Visiting Auroville reminds me of being in the United Nations headquarters building – a territory that doesn’t belong to any country. This echoes the township’s core philosophy, based on the Mother’s vision:

“There should be somewhere on earth a place which no nation could claim as its own, where all human beings of goodwill who have a sincere aspiration could live freely as citizens of the world.”

I planned a day-trip to Auroville during my visit to Pondicherry only to realize that that trying to ‘see’ Auroville is not doing justice to it. I ask an Aurovilian lady from Belgium what she recommends seeing in a day. “You need to spend at least a week seeing Auroville!” she says, laughing. “Just stay in this vicinity in that case,” she continues, gesturing to the Visitors Centre and its neighbouring buildings.

Auroville’s visitors centre is where ‘seeing’ Auroville starts and ends for a tourist. It explains the gist of Auroville from its sustainable living practices, culturally diverse residents, organic farms, and renewable energy. For outsiders, it’s an alternative way of life. For residents, it is the only way of life they know.

The Aurovilian lady from Belgium tells me that she grew up in the township since her parents worked in Auroville. “Of course, it’s eventually your decision whether to stay on or not,” she explains. Her partner and her are working to develop the area’s forestry, since the area was originally a large barren land.

They spend 2-months each year doing forestry work in other countries, so that they can earn some money. An Aurovilian’s basic needs are covered when living in the community, along with a standard maintenance fee regardless of the work that one pursues. She finds that those two months make her financial life smoother, since its tough to save money otherwise.

I meet an aspiring Aurovilian who was born and brought up in the township. He is volunteering at one of the organic farms in the area. One needs to contribute a certain amount of time to the community to officially be recognized as an Aurovilian.

There are three schools in Auroville, which provide education free of cost to the children of Aurovilians. Aliya*, One of the students that I meet from the Future School is preparing for her IGCSE exams and moved to Auroville two years ago, since she didn’t fancy the city life. She finds the concept of a simple life amidst natural surroundings, and the idea of an international township appealing.

We’re sitting at Tanto, Auroville’s most raved about pizza place (though personally I preferred the ones at Farm Fresh in Pondicherry’s White Town!) – Aliya worked at the restaurant for a few months to earn some money alongside her studies. She tells me it’s quite common for students to take up jobs in the nearby cafés and restaurants. She waves to a few kids sitting at the table across us, who are from her school. None of them look Indian, and probably aren’t. But here, I am the outsider.

Earlier in the day, I hitched a ride with an elderly French man to Solar Kitchen – the main cafeteria where Aurovilians eat most of their meals. “I’ve been living here for longer than you’ve been alive!” he tells me proudly. “You may think of me as a foreigner, but this is my home!” 

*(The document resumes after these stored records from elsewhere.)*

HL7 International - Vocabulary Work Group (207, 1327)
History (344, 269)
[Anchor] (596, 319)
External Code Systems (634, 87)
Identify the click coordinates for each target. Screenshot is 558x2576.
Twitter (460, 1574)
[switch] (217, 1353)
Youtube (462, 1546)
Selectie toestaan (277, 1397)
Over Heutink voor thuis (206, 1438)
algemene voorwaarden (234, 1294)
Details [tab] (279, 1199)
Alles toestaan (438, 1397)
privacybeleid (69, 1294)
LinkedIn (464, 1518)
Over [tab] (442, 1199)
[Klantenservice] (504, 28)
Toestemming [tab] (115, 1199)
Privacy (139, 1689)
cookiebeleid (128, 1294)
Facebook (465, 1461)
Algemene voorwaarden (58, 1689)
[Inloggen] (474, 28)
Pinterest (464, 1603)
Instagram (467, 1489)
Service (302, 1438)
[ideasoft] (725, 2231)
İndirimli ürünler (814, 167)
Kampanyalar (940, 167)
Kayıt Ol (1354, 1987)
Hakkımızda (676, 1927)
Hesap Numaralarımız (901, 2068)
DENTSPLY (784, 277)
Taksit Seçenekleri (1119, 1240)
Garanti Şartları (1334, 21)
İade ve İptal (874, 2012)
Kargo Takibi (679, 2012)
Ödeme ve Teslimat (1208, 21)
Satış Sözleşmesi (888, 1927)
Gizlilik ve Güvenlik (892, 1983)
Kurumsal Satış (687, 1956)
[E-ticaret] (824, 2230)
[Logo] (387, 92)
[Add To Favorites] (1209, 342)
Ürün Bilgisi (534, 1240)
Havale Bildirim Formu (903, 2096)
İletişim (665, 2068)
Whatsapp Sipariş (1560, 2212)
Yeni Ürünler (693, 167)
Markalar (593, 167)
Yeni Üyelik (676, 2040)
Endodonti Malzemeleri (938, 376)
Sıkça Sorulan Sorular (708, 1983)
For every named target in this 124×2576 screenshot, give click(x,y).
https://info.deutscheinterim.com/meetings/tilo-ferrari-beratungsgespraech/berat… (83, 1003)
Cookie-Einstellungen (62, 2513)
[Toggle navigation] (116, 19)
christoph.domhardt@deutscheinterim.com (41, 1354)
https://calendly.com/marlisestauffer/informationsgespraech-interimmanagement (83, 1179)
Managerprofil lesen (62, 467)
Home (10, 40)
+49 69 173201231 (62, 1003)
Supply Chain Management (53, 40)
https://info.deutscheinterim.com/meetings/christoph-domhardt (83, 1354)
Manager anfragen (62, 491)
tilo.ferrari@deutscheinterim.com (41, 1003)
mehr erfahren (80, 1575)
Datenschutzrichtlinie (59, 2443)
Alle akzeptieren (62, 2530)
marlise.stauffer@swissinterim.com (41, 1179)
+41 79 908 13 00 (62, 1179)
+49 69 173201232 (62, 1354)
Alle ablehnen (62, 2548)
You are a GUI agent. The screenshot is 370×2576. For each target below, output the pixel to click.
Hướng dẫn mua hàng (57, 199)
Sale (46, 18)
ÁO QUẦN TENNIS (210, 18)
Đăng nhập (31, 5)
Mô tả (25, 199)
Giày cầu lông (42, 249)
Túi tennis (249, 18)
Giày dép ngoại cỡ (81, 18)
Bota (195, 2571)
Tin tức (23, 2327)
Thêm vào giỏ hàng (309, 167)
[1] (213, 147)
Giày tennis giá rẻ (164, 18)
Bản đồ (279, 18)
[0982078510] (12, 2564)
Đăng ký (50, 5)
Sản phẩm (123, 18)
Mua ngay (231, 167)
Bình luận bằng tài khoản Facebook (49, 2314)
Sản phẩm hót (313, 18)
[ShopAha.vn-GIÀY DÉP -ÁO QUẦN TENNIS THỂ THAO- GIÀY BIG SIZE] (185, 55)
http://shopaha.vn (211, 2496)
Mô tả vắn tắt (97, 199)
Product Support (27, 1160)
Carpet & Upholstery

The French man asks me if I want him to sign me in as a guest, since only those living in Auroville can eat the food at Solar Kitchen, using their Auro card. “It’s our canteen after all! We can’t have tourists coming to eat here everyday!” he explains. I relate this to the Matrimandir video that all visitors are made to watch when entering Auroville: the Matrimandir is not a ‘tourist’ site, it is a place for individual silent concentration.

For most tourists the Matrimandir is the giant porcupine-like structure that beams in the sunlight. It is considered the soul of Auroville. First-time visitors can make bookings to access the inner chamber a day in advance and only in-person.

“Some people don’t live by the proper philosophy of Auroville,” says Kabir*, a friend that I make along the journey, who studied in Auroville and lives in Pondicherry. He visits the area often to meet up with old school friends, or just grab a bite at one of the eateries. “It’s not about retiring here and just relaxing. Some upper-middle class people who come from overseas just do that,” he explains.

We drive to the Youth Centre, and by now it is pitch dark. From the flashlights of our phone we can see a toolshed, and a tree house that could be straight out of a Winnie-the-Pooh book. “One of my friends lived up here for a while,” Kabir tells me.

As we drive back to Pondicherry on Kabir’s bike, I can barely recognize the same roads that I walked on during the day. He points out Arka, a popular guesthouse, and Certitude, the community sports ground. I see a light emerging from behind a tree, and I can finally place where we are. The golden porcupine is glistening against the moonlight sky, its colors more subdued, but the image as striking. I quietly bid farewell to Auroville, vowing that I will be back and this time to experience it, and not see it.

*Names have been changed to protect the characters’ true identities.